Render the data below as a numbered list, leaving out any blank lines.

>> start Provided material

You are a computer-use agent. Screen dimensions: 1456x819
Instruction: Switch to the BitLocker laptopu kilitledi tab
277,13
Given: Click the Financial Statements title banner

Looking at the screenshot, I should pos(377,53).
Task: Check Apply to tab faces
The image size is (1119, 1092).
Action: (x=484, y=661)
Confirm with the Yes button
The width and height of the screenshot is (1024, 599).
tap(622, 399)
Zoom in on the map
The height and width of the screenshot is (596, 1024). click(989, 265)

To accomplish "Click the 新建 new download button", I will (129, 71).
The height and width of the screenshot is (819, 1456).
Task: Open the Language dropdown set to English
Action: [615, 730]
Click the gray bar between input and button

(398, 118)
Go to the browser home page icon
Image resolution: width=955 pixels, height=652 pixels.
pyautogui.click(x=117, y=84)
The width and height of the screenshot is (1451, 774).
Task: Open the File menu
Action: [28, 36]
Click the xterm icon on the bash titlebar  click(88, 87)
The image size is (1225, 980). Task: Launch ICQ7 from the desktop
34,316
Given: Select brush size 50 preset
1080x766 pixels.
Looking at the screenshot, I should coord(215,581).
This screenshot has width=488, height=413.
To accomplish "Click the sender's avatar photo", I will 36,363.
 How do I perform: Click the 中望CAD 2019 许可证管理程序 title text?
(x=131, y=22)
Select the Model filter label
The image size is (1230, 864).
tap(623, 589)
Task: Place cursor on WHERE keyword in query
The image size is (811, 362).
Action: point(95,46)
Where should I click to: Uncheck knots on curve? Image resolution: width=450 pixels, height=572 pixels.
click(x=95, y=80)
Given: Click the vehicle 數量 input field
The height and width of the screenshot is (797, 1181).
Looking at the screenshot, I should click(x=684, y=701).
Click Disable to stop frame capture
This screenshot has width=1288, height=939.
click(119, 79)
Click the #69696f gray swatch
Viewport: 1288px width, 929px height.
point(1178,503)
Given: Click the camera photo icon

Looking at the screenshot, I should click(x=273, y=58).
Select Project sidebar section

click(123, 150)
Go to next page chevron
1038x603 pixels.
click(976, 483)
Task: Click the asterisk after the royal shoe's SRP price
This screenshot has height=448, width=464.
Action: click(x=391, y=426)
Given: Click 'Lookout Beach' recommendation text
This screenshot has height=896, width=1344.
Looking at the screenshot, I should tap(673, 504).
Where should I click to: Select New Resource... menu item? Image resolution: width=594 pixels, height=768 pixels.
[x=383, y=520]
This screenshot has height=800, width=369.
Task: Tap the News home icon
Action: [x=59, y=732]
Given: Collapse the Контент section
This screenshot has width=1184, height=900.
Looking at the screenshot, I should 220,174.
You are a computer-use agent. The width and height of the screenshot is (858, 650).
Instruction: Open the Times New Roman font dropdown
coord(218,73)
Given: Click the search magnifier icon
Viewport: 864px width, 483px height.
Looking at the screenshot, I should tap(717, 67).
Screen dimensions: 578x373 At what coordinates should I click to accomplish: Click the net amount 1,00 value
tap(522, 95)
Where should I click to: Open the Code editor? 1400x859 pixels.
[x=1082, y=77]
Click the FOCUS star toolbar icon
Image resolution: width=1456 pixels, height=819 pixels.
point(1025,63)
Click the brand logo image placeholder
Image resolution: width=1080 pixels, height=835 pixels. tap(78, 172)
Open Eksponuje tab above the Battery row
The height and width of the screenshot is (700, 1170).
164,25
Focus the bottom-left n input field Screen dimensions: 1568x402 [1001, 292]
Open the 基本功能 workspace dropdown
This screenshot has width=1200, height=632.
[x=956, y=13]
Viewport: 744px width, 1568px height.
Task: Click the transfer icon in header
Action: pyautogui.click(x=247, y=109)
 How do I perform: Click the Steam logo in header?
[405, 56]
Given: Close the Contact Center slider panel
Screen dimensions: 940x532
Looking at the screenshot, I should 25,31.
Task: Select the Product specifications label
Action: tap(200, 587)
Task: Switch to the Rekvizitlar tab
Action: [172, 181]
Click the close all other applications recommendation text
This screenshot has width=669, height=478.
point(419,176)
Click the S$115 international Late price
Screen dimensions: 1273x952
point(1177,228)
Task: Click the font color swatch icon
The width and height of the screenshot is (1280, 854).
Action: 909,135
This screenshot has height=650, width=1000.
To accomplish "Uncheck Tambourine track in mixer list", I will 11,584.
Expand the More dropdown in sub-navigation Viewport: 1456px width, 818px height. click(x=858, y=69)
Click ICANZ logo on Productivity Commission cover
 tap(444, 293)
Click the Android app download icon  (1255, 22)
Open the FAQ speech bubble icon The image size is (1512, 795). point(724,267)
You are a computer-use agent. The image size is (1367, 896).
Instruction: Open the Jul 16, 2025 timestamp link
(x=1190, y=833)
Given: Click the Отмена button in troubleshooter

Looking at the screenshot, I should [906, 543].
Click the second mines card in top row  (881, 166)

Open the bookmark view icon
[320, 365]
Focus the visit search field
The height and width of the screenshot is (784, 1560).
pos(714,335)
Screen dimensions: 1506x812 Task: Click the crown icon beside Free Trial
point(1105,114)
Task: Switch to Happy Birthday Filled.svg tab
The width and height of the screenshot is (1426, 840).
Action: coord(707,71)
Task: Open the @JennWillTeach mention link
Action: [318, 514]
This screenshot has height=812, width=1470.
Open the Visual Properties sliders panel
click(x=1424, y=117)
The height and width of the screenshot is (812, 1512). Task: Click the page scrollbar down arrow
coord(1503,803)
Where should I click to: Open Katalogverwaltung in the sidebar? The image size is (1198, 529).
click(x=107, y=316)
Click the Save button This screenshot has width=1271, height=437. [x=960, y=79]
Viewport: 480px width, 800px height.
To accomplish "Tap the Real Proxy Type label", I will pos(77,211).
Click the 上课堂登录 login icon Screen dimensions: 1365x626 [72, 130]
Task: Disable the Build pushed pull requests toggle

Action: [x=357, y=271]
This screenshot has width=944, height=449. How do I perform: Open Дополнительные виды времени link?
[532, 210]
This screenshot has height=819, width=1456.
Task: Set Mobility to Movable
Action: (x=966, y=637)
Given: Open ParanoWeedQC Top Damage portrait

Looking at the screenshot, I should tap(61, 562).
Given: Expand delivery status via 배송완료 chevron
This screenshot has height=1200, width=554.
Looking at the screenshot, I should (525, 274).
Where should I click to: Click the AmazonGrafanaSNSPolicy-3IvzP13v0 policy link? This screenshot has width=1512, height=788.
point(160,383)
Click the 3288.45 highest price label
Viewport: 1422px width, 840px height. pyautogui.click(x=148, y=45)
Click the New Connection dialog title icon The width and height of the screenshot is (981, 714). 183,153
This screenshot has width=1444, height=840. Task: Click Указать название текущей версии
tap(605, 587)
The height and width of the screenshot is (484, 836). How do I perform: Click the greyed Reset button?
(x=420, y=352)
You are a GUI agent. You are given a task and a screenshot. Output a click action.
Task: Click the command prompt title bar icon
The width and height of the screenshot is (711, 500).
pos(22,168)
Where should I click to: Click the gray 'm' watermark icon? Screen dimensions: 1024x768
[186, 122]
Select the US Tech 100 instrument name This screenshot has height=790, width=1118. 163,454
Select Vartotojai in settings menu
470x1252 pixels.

>> end Provided material

Response below
1. You are a computer-use agent. Screen dimensions: 1456x819
2. Instruction: Switch to the BitLocker laptopu kilitledi tab
3. 277,13
4. Given: Click the Financial Statements title banner
5. Looking at the screenshot, I should pos(377,53).
6. Task: Check Apply to tab faces
7. The image size is (1119, 1092).
8. Action: (x=484, y=661)
9. Confirm with the Yes button
10. The width and height of the screenshot is (1024, 599).
11. tap(622, 399)
12. Zoom in on the map
13. The height and width of the screenshot is (596, 1024). click(989, 265)
14. To accomplish "Click the 新建 new download button", I will (129, 71).
15. The height and width of the screenshot is (819, 1456).
16. Task: Open the Language dropdown set to English
17. Action: [615, 730]
18. Click the gray bar between input and button
19. (398, 118)
20. Go to the browser home page icon
21. Image resolution: width=955 pixels, height=652 pixels.
22. pyautogui.click(x=117, y=84)
23. The width and height of the screenshot is (1451, 774).
24. Task: Open the File menu
25. Action: [28, 36]
26. Click the xterm icon on the bash titlebar  click(88, 87)
27. The image size is (1225, 980). Task: Launch ICQ7 from the desktop
28. 34,316
29. Given: Select brush size 50 preset
30. 1080x766 pixels.
31. Looking at the screenshot, I should coord(215,581).
32. This screenshot has width=488, height=413.
33. To accomplish "Click the sender's avatar photo", I will 36,363.
34.  How do I perform: Click the 中望CAD 2019 许可证管理程序 title text?
35. (x=131, y=22)
36. Select the Model filter label
37. The image size is (1230, 864).
38. tap(623, 589)
39. Task: Place cursor on WHERE keyword in query
40. The image size is (811, 362).
41. Action: point(95,46)
42. Where should I click to: Uncheck knots on curve? Image resolution: width=450 pixels, height=572 pixels.
43. click(x=95, y=80)
44. Given: Click the vehicle 數量 input field
45. The height and width of the screenshot is (797, 1181).
46. Looking at the screenshot, I should click(x=684, y=701).
47. Click Disable to stop frame capture
48. This screenshot has width=1288, height=939.
49. click(119, 79)
50. Click the #69696f gray swatch
51. Viewport: 1288px width, 929px height.
52. point(1178,503)
53. Given: Click the camera photo icon
54. Looking at the screenshot, I should click(x=273, y=58).
55. Select Project sidebar section
56. click(123, 150)
57. Go to next page chevron
58. 1038x603 pixels.
59. click(976, 483)
60. Task: Click the asterisk after the royal shoe's SRP price
61. This screenshot has height=448, width=464.
62. Action: click(x=391, y=426)
63. Given: Click 'Lookout Beach' recommendation text
64. This screenshot has height=896, width=1344.
65. Looking at the screenshot, I should tap(673, 504).
66. Where should I click to: Select New Resource... menu item? Image resolution: width=594 pixels, height=768 pixels.
67. [x=383, y=520]
68. This screenshot has height=800, width=369.
69. Task: Tap the News home icon
70. Action: [x=59, y=732]
71. Given: Collapse the Контент section
72. This screenshot has width=1184, height=900.
73. Looking at the screenshot, I should 220,174.
74. You are a computer-use agent. The width and height of the screenshot is (858, 650).
75. Instruction: Open the Times New Roman font dropdown
76. coord(218,73)
77. Given: Click the search magnifier icon
78. Viewport: 864px width, 483px height.
79. Looking at the screenshot, I should tap(717, 67).
80. Screen dimensions: 578x373 At what coordinates should I click to accomplish: Click the net amount 1,00 value
81. tap(522, 95)
82. Where should I click to: Open the Code editor? 1400x859 pixels.
83. [x=1082, y=77]
84. Click the FOCUS star toolbar icon
85. Image resolution: width=1456 pixels, height=819 pixels.
86. point(1025,63)
87. Click the brand logo image placeholder
88. Image resolution: width=1080 pixels, height=835 pixels. tap(78, 172)
89. Open Eksponuje tab above the Battery row
90. The height and width of the screenshot is (700, 1170).
91. 164,25
92. Focus the bottom-left n input field Screen dimensions: 1568x402 [1001, 292]
93. Open the 基本功能 workspace dropdown
94. This screenshot has width=1200, height=632.
95. [x=956, y=13]
96. Viewport: 744px width, 1568px height.
97. Task: Click the transfer icon in header
98. Action: pyautogui.click(x=247, y=109)
99.  How do I perform: Click the Steam logo in header?
100. [405, 56]
101. Given: Close the Contact Center slider panel
102. Screen dimensions: 940x532
103. Looking at the screenshot, I should 25,31.
104. Task: Select the Product specifications label
105. Action: tap(200, 587)
106. Task: Switch to the Rekvizitlar tab
107. Action: [172, 181]
108. Click the close all other applications recommendation text
109. This screenshot has width=669, height=478.
110. point(419,176)
111. Click the S$115 international Late price
112. Screen dimensions: 1273x952
113. point(1177,228)
114. Task: Click the font color swatch icon
115. The width and height of the screenshot is (1280, 854).
116. Action: 909,135
117. This screenshot has height=650, width=1000.
118. To accomplish "Uncheck Tambourine track in mixer list", I will 11,584.
119. Expand the More dropdown in sub-navigation Viewport: 1456px width, 818px height. click(x=858, y=69)
120. Click ICANZ logo on Productivity Commission cover
121.  tap(444, 293)
122. Click the Android app download icon  (1255, 22)
123. Open the FAQ speech bubble icon The image size is (1512, 795). point(724,267)
124. You are a computer-use agent. The image size is (1367, 896).
125. Instruction: Open the Jul 16, 2025 timestamp link
126. (x=1190, y=833)
127. Given: Click the Отмена button in troubleshooter
128. Looking at the screenshot, I should [906, 543].
129. Click the second mines card in top row  (881, 166)
130. Open the bookmark view icon
131. [320, 365]
132. Focus the visit search field
133. The height and width of the screenshot is (784, 1560).
134. pos(714,335)
135. Screen dimensions: 1506x812 Task: Click the crown icon beside Free Trial
136. point(1105,114)
137. Task: Switch to Happy Birthday Filled.svg tab
138. The width and height of the screenshot is (1426, 840).
139. Action: coord(707,71)
140. Task: Open the @JennWillTeach mention link
141. Action: [318, 514]
142. This screenshot has height=812, width=1470.
143. Open the Visual Properties sliders panel
144. click(x=1424, y=117)
145. The height and width of the screenshot is (812, 1512). Task: Click the page scrollbar down arrow
146. coord(1503,803)
147. Where should I click to: Open Katalogverwaltung in the sidebar? The image size is (1198, 529).
148. click(x=107, y=316)
149. Click the Save button This screenshot has width=1271, height=437. [x=960, y=79]
150. Viewport: 480px width, 800px height.
151. To accomplish "Tap the Real Proxy Type label", I will pos(77,211).
152. Click the 上课堂登录 login icon Screen dimensions: 1365x626 [72, 130]
153. Task: Disable the Build pushed pull requests toggle
154. Action: [x=357, y=271]
155. This screenshot has width=944, height=449. How do I perform: Open Дополнительные виды времени link?
156. [532, 210]
157. This screenshot has height=819, width=1456.
158. Task: Set Mobility to Movable
159. Action: (x=966, y=637)
160. Given: Open ParanoWeedQC Top Damage portrait
161. Looking at the screenshot, I should tap(61, 562).
162. Given: Expand delivery status via 배송완료 chevron
163. This screenshot has height=1200, width=554.
164. Looking at the screenshot, I should (525, 274).
165. Where should I click to: Click the AmazonGrafanaSNSPolicy-3IvzP13v0 policy link? This screenshot has width=1512, height=788.
166. point(160,383)
167. Click the 3288.45 highest price label
168. Viewport: 1422px width, 840px height. pyautogui.click(x=148, y=45)
169. Click the New Connection dialog title icon The width and height of the screenshot is (981, 714). 183,153
170. This screenshot has width=1444, height=840. Task: Click Указать название текущей версии
171. tap(605, 587)
172. The height and width of the screenshot is (484, 836). How do I perform: Click the greyed Reset button?
173. (x=420, y=352)
174. You are a GUI agent. You are given a task and a screenshot. Output a click action.
175. Task: Click the command prompt title bar icon
176. The width and height of the screenshot is (711, 500).
177. pos(22,168)
178. Where should I click to: Click the gray 'm' watermark icon? Screen dimensions: 1024x768
179. [186, 122]
180. Select the US Tech 100 instrument name This screenshot has height=790, width=1118. 163,454
181. Select Vartotojai in settings menu
182. 470x1252 pixels.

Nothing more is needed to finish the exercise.